▶ **Directions for this task**
Return each of the lines below word for word, with nothing changed.

▶ **Element lookup records**
━━━━━━━━━━
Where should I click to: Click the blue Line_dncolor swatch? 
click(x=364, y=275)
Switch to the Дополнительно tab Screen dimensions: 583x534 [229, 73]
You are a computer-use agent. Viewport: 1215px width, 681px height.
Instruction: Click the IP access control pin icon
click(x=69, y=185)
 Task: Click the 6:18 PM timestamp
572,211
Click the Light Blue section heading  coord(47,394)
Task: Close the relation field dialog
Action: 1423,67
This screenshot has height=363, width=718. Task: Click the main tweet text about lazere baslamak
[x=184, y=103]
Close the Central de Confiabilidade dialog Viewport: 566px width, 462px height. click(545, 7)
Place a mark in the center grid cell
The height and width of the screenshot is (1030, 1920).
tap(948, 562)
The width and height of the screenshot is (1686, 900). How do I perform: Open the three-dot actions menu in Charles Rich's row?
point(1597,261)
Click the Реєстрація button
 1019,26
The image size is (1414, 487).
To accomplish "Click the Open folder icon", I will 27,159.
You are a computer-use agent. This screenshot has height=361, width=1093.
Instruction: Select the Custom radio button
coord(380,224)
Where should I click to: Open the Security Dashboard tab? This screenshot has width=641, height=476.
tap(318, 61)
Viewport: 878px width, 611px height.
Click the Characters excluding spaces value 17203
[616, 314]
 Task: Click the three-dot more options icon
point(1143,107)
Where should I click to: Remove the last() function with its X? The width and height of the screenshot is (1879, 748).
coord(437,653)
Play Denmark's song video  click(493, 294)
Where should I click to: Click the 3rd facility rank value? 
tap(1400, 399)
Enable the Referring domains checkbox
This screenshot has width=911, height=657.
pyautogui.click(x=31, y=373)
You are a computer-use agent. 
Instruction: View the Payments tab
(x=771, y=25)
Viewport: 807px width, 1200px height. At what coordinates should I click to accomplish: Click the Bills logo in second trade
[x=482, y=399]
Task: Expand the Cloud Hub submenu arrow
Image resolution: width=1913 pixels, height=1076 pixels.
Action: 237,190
━━━━━━━━━━
▶ **Answer for this exercise**
Where should I click to: Click the blue Line_dncolor swatch? 
click(x=364, y=275)
Switch to the Дополнительно tab Screen dimensions: 583x534 [229, 73]
You are a computer-use agent. Viewport: 1215px width, 681px height.
Instruction: Click the IP access control pin icon
click(x=69, y=185)
 Task: Click the 6:18 PM timestamp
572,211
Click the Light Blue section heading  coord(47,394)
Task: Close the relation field dialog
Action: 1423,67
This screenshot has height=363, width=718. Task: Click the main tweet text about lazere baslamak
[x=184, y=103]
Close the Central de Confiabilidade dialog Viewport: 566px width, 462px height. click(545, 7)
Place a mark in the center grid cell
The height and width of the screenshot is (1030, 1920).
tap(948, 562)
The width and height of the screenshot is (1686, 900). How do I perform: Open the three-dot actions menu in Charles Rich's row?
point(1597,261)
Click the Реєстрація button
 1019,26
The image size is (1414, 487).
To accomplish "Click the Open folder icon", I will 27,159.
You are a computer-use agent. This screenshot has height=361, width=1093.
Instruction: Select the Custom radio button
coord(380,224)
Where should I click to: Open the Security Dashboard tab? This screenshot has width=641, height=476.
tap(318, 61)
Viewport: 878px width, 611px height.
Click the Characters excluding spaces value 17203
[616, 314]
 Task: Click the three-dot more options icon
point(1143,107)
Where should I click to: Remove the last() function with its X? The width and height of the screenshot is (1879, 748).
coord(437,653)
Play Denmark's song video  click(493, 294)
Where should I click to: Click the 3rd facility rank value? 
tap(1400, 399)
Enable the Referring domains checkbox
This screenshot has width=911, height=657.
pyautogui.click(x=31, y=373)
You are a computer-use agent. 
Instruction: View the Payments tab
(x=771, y=25)
Viewport: 807px width, 1200px height. At what coordinates should I click to accomplish: Click the Bills logo in second trade
[x=482, y=399]
Task: Expand the Cloud Hub submenu arrow
Image resolution: width=1913 pixels, height=1076 pixels.
Action: 237,190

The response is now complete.